The script rules/scripts/generate_test_data.py builds a complete, self-contained dataset entirely in memory and writes it to the data/ directory. No network connection, SRA-tools, or pre-existing reference files are required.

What gets generated

Running the script produces the following artefacts in seven steps:

Reference genome (FASTA)

A three-chromosome genome (chr1: 500 kbp, chr2: 250 kbp, chrMT: 16,569 bp) written to data/reference/genome.fa with a companion .fai index.

Chromosome sizes

data/reference/genome.chrom.sizes — required by bedGraphToBigWig and deeptools.

Gene annotation (GTF)

80 genes (50 on chr1, 30 on chr2) with gene, transcript, and exon entries written to data/reference/annotation.gtf.

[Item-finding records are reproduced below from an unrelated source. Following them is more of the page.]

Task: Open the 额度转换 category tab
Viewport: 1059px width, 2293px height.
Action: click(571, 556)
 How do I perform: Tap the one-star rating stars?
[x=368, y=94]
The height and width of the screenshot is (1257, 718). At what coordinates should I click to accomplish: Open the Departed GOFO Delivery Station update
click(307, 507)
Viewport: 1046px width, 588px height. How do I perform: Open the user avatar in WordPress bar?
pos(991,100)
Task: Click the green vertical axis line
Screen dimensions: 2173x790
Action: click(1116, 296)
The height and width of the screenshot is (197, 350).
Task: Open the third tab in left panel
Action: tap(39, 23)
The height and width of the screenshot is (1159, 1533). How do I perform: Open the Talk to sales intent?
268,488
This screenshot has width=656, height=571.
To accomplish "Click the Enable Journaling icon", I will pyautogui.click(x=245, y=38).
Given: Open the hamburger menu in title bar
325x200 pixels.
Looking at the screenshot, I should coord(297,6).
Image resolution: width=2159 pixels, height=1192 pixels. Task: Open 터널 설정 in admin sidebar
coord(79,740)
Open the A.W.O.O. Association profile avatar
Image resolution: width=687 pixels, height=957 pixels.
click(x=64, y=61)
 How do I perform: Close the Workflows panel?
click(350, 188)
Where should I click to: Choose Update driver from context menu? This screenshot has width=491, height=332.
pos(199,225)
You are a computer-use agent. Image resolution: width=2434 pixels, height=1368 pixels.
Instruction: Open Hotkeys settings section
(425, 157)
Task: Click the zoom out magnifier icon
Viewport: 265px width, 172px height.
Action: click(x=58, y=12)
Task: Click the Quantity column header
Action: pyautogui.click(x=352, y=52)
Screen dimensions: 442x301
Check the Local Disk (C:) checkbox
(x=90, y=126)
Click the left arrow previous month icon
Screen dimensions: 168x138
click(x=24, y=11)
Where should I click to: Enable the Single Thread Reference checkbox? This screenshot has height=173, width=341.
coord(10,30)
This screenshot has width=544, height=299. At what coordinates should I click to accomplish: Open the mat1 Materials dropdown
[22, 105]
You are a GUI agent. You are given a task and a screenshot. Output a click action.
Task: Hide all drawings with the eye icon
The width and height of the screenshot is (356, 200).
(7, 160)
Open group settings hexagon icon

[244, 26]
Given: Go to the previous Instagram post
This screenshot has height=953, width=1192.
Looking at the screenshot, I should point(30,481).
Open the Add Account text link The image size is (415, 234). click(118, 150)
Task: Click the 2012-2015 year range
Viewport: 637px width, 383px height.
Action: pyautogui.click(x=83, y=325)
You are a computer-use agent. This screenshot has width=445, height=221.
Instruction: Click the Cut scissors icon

ENCODE blacklist BED + motif database

A two-region blacklist (data/reference/ENCODE_blacklist.bed) covering known repeat-dense intervals, plus a minimal MEME motif database written to data/motifs/jaspar_vertebrates.meme. Both are generated in the same step.

Bowtie2 index

Built via bowtie2-build if available on $PATH; otherwise, valid placeholder .bt2 binary files are written to data/reference/index/.

Paired-end FASTQs

Four samples (sample1–sample4) × 7,500 read pairs each, written as gzip-compressed FASTQ to data/fastq/. 75% of reads are positioned within ±2,000 bp of a TSS to guarantee non-zero TSS enrichment scores.

Chromap index placeholder

A placeholder index file written to data/reference/chromap/genome.index for scATAC-seq compatibility. The sample sheet (data/fastp/samples.tsv) is also written in this final step.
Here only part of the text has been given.